Psychother Psychosom Med Psychol 2004; 54 - AB8
DOI: 10.1055/s-2004-822470

Ein Computerprogramm zur Erfassung von Körperschemata bei essgestörten Patientinnen und ihren Angehörigen

D Benninghoven 1, E Jürgens 2, S Kunzendorf 1, G Jantschek 1
  • 1Medizinische Klinik II/Psychosomatik, Universitätsklinikum Schleswig-Holstein, Campus Lübeck
  • 2Privat

Fragestellung: Essstörungen gehen häufig mit Störungen in der Wahrnehmung des eigenen Körpers einher. Bislang wurden Körperschemastörungen über Fragebogenverfahren oder schematische Zeichnungen erfasst. In der vorliegenden Arbeit wurde der Frage nachgegangen, inwieweit sich ein computerunterstütztes Vorgehen zur Erfassung von Körperschemastörungen bei essgestörten Patientinnen und ihren Angehörigen eignet.

Methodik: Vorgestellt wird ein Computerprogramm, mit dem das eigene Körperbild aus unterschiedlichen Blickwinkeln modelliert werden kann. Es werden das Real- und das Wunschbild des eigenen Körpers erfasst, wie Durchschnittspersonen des eigenen Alters aussehen und welche Körperbilder Menschen anderen Geschlechts attraktiv finden.

Das Programm bietet die Möglichkeit, Körperschemata, die die Angehörigen von sich selbst und von den betroffenen Patientinnen haben, zu erfassen. Die ausgewählten Körperschemata wurden mit anthropometrischen Daten (BMI, Körperfettanteil) sowie mit Fragebogendaten (Fragebogen zum Körperbild FKB-20) verglichen. Bislang liegen Daten von 50 Patientinnen und Patienten vor (30 Patientinnen mit Anorexia nervosa, 20 Patientinnen mit Bulimia nervosa).

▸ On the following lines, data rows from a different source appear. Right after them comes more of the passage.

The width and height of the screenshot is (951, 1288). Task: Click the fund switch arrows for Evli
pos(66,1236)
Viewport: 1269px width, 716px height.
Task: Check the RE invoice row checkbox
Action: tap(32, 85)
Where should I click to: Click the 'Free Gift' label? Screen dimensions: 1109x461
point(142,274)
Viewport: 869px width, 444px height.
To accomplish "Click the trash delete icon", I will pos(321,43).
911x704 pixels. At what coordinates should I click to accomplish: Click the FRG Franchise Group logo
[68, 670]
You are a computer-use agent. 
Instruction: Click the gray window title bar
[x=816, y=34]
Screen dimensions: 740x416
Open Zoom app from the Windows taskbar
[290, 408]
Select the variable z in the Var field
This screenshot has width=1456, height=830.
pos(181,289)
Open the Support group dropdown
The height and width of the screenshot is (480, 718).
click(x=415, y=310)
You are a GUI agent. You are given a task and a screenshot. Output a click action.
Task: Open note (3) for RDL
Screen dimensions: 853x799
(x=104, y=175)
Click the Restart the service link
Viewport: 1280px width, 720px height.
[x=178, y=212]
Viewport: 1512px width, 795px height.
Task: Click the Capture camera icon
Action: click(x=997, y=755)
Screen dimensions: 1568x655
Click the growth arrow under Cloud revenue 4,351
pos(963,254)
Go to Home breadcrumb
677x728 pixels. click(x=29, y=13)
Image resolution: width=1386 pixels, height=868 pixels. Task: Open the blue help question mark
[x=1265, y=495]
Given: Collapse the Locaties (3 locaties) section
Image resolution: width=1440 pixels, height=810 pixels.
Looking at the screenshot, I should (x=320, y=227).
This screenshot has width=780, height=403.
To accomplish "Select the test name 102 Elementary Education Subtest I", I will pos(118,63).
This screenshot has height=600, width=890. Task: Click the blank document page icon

Ergebnisse: Alle Patientinnen und ihre Angehörigen hatte mit der Anwendung des Computerprogramms keine größeren Schwierigkeiten. Die vorläufige Auswertung zeigt, dass Anorexie-Patientinnen ihren Körperfettanteil eher über-, während Bulimie-Patientinnen ihren Körperfettanteil eher unterschätzen. Die Mütter unterschätzen den eigenen Körperfettanteil, während die Väter eine genauere Einschätzung ihres eigenen Körpers abgeben. Eine Überschätzung des eigenen Körperfettanteils geht mit einem als unbefriedigender erlebten Körperbild im FKB-20 einher.

Diskussion: Die vorgestellte Methodik scheint geeignet, ein für die Diagnose von Essstörungen wesentliches Kriterium valide zu erfassen. Die Familieneinschätzungen bestätigen klinische Eindrücke. Aufgrund der berichteten Ergebnisse finden bereits Veränderungsmessungen zur Behandlungsevaluation unter Einsatz der Methodik statt. Ein Kontrollgruppenvergleich wird erarbeitet.